With everything you said you are practically summing up what the great philosophers were and are arguing and quarreling about!  :Laughing:

----------


## Mzungu mchagga

> Logic and analysis are not a bad start... but our theories about the physical and social "Reality" needs to be assessed by observations. So I don't belive that logic and abstract analysis would suffice here.


From today's point of view it seems easy to mock about relying on logic only. But there are two things to say: First, when scientists came up with this kind of thought it wasn't that natural, because from the 16th to 18th century still many people were relying heavily on authorities like the clergy or Ancient Greek authors without questioning them. Secondly, most of us usually use logic only in everyday life and tend to neglect evidence-based facts because of unawareness. Ironically it was this very forum, especially the part 'Genetics' in this forum, which gave me the inspiration to do this research here.





> The oposite, and also wrong position. Empirics and Phenomenology alone cannot penetrate reality in the same manner as the postulations of Theories could do. However, these theories have to be contrasted by empirical facts. 
> 
> So the best Science (or even "real Science") could only be archived by the marriage of points (1.) and (2.) in a proper manner. 
> 
> 
> 
> 
> Exactly what I described before. This is the approach I like most.


Yes, same to me! At the beginning of the 20th century it became clearer that even the most evidence-based facts couldn't be taken for that granted anymore. Newton's laws about physics had universal claims and of course we still use them today. However, when it comes to other dimensions of messurements, for instance in space, they become useless. Albert Einstein was one of those who figured this out and got careful about his very own theories. Popper was the one who transfered standards of natural sciences to social sciences, with the awareness we can't grasp reality fully.





> Don't seem to go much away from the former position... but one has the impression they wanted to say more.


The difference between 3. and 4. is basically that 3. admits there is a truth, we just can't fully grasp it. 4. says truth is only a construct in our heads which we think to perceive. Moreover 4. allows also other methods than logic and empirics, as long as we try to stay serious.





> If you don't care about truth, why do you care about what other people say? 
> 
> "Action" is the realm of pragmatics and Engineering, not scientists. 
> 
> This position, is not _about_ science. 
> 
> 
> 
> A valid position, but it is more or less the same as the former.
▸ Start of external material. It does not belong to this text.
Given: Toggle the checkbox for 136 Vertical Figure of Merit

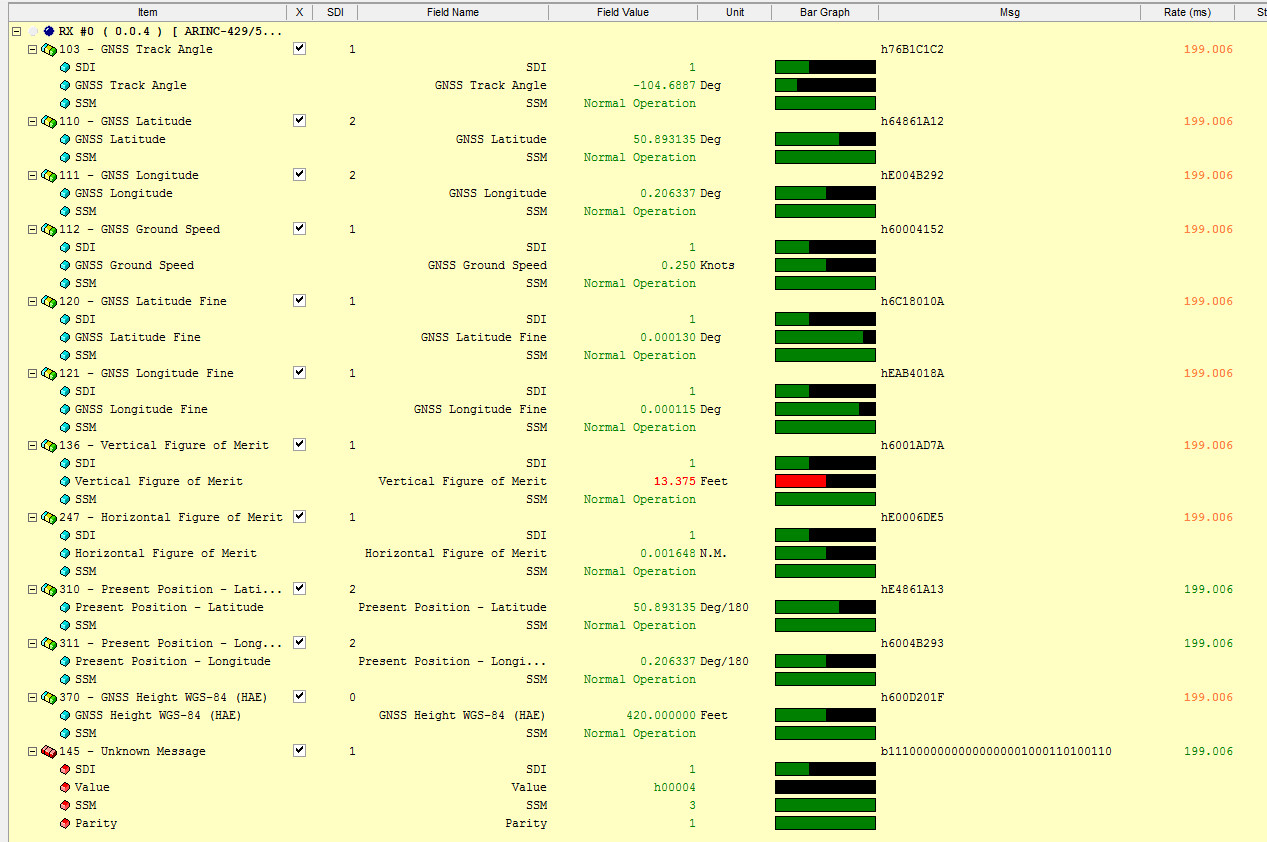Looking at the screenshot, I should point(299,444).
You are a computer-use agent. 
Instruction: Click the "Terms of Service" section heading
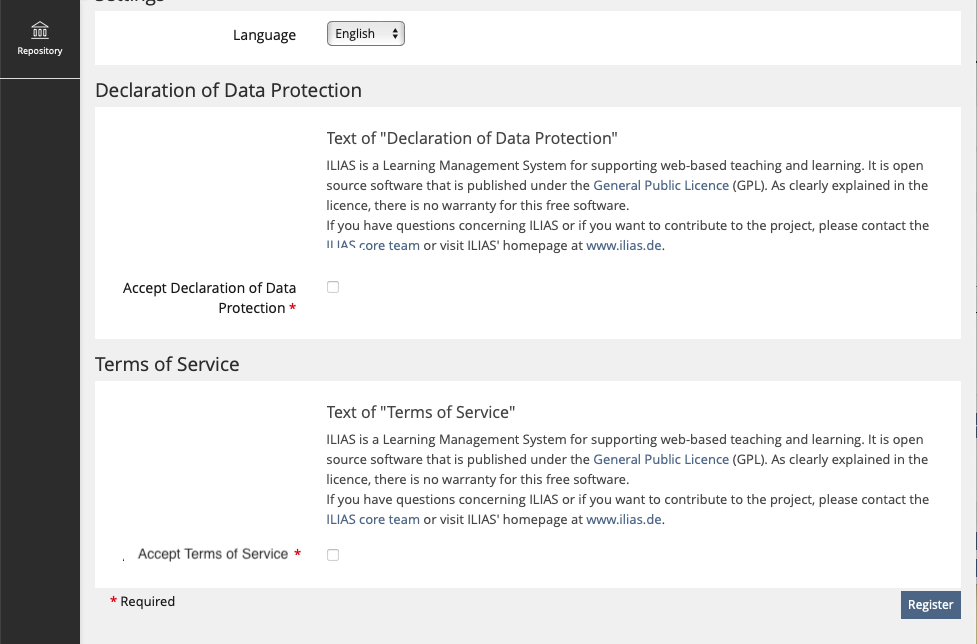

As it got clearer that we will never be able to understand everything, people were questioning for the sake of what we are doing research and which results were worth being recognized as being scientific. There were two major and opposing positions: In the Anglican World 'Pragmatism' was the key word, to look which scientific method and result is usefull in any way and the majority of scientists can find a consent. Later, and especially in Germany, other philosophers were arguing that the benefit for society was mostly desirable. Most of them were a little leftist oriented ('Frankfurter Schule' with Horkheimer, Adorno, Habermas etc...), although not to the same extreme as Marx.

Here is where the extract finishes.